• _Task_
Can you format the rows below as a JSON list of strings, with one string per line and blank lines omitted?

• _Given records_
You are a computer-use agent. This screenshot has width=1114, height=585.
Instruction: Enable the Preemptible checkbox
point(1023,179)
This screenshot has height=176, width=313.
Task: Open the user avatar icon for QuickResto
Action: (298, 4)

• _Expected output_
[
  "You are a computer-use agent. This screenshot has width=1114, height=585.",
  "Instruction: Enable the Preemptible checkbox",
  "point(1023,179)",
  "This screenshot has height=176, width=313.",
  "Task: Open the user avatar icon for QuickResto",
  "Action: (298, 4)"
]